Perhutani Siapkan Pemanfaatan Aset untuk Dukung Sarana Pendidikan di Boyolali
- 11 Agt 2026 08:36 WIB
- Semarang
RRI.CO.ID, Boyolali – Perhutani Kesatuan Pemangkuan Hutan (KPH) Telawa membahas rencana pemanfaatan tanah perusahaan untuk mendukung pengembangan sarana pendidikan Yayasan Al Hidayah Nurul Muttaqim di Desa Ngaren, Kecamatan Juwangi, Kabupaten Boyolali. Pembahasan rencana kerja sama dilakukan di Kantor KPH Telawa, Senin, 10 Agustus 2026.
Pemanfaatan aset ini menjadi bagian dari upaya Perhutani KPH Telawa mengoptimalkan aset perusahaan agar memberikan manfaat dan nilai tambah bagi masyarakat sekitar hutan. Rencana tersebut merupakan tindak lanjut proposal permohonan kerja sama pemanfaatan lahan Perhutani berupa tanah DK persil C 6 Bagian Hutan (BH) Karanggede untuk pengembangan sarana pendidikan Yayasan Al Hidayah Nurul Muttaqim, Desa Ngaren, Kecamatan Juwangi, Kabupaten Boyolali.
Kepala Subseksi Sarana Prasarana, Optimalisasi Aset dan IT KPH Telawa, Sutejo, mengatakan pemanfaatan lahan tersebut merupakan bagian dari program optimalisasi aset perusahaan melalui kerja sama untuk kegiatan yang memberikan manfaat bagi masyarakat. “Agar dapat memberikan nilai tambah, sekaligus membuka peluang usaha bagi masyarakat seperti pengembangan untuk fasilitas pendidikan masyarakat sekitar hutan,” ujarnya melalui siaran pers.
Ia juga berharap, melalui rencana kerja sama tersebut, pemanfaatan tanah perusahaan dapat berjalan sesuai ketentuan, memberikan manfaat bagi masyarakat, dan mengoptimalkan aset perusahaan. Tentunya, dengan tetap menjaga tertib administrasi dan kelestarian lingkungan.
Sementara itu, Ketua Yayasan Al Hidayah Nurul Muttaqim, Joko Susilo, mengatakan kebutuhan lahan tersebut berkaitan dengan perubahan paradigma pendidikan yang tidak hanya berorientasi pada penguasaan ilmu pengetahuan. Akan tetapi, juga pembentukan karakter, kepedulian sosial dan tanggung jawab terhadap lingkungan.
Menurut Joko, Madrasah Al Hidayah Nurul Muttaqim berkomitmen mengembangkan pembelajaran berbasis alam melalui program Laboratorium Alam Madrasah.
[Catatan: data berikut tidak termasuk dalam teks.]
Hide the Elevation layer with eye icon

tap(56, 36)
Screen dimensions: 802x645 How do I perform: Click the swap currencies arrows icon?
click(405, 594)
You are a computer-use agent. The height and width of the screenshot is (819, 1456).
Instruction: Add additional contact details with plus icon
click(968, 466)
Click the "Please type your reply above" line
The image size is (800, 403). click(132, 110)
Program tersebut membutuhkan ruang belajar terbuka yang dapat dimanfaatkan secara berkelanjutan.
“Dalam rangka mewujudkan program tersebut, Madrasah memerlukan ruang belajar terbuka yang dapat dimanfaatkan secara berkelanjutan. Kami memohon kerja sama pemanfaatan lahan Perhutani dapat terwujud,” kata Joko Susilo.
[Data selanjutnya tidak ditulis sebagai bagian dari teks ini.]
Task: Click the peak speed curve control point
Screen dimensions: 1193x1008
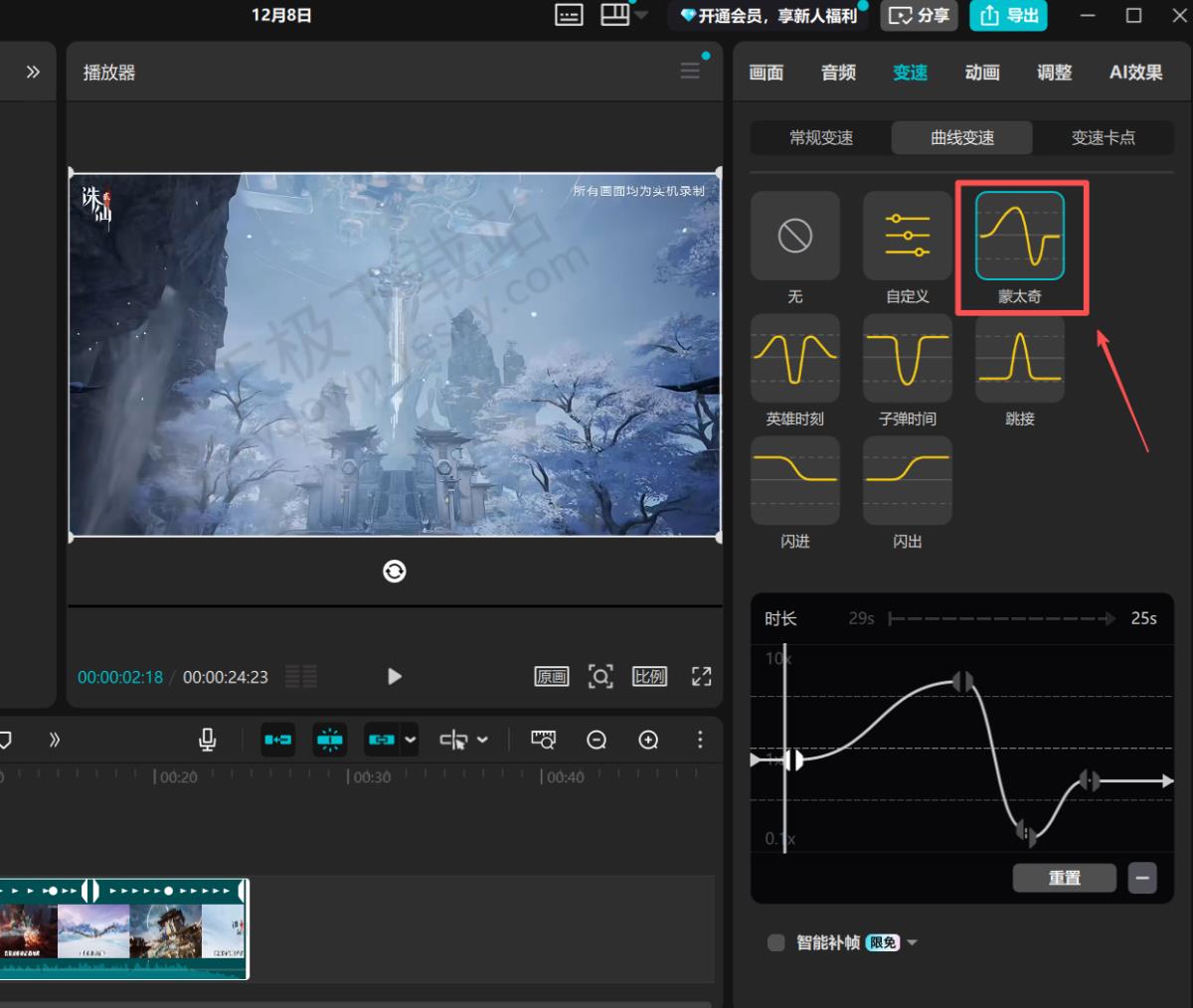Action: [962, 682]
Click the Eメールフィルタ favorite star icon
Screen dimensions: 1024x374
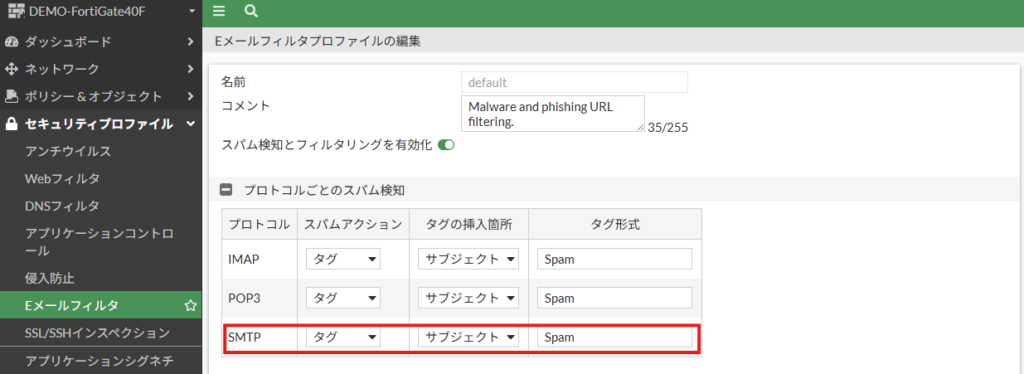[x=190, y=305]
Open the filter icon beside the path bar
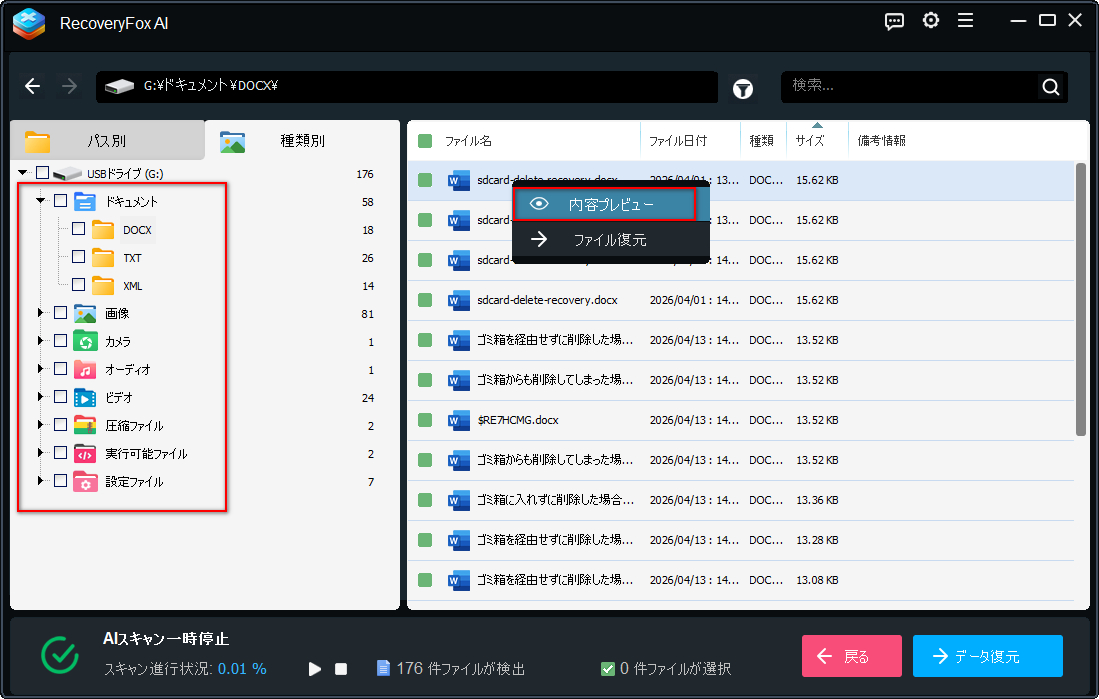Screen dimensions: 1099x699 742,88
Tokoh masyarakat Desa Ngaren, Isna, menyampaikan apresiasi dan ucapan terima kasih atas izin pemanfaatan lahan Perhutani di Desa Ngaren, Kecamatan Juwangi, untuk pengembangan sarana pendidikan Madrasah Yayasan Al Hidayah Nurul Muttaqim. “Semoga dengan terlaksananya pemanfaatan lahan Perhutani, kegiatan belajar mengajar siswa Madrasah lebih optimal serta meningkatkan mutu pendidikan serta menciptakan siswa-siswa yang cerdas secara akademik, berakhlak mulia dan memiliki keterampilan cakap,” ujarnya.
Rekomendasi Berita
Memuat berita terbaru.....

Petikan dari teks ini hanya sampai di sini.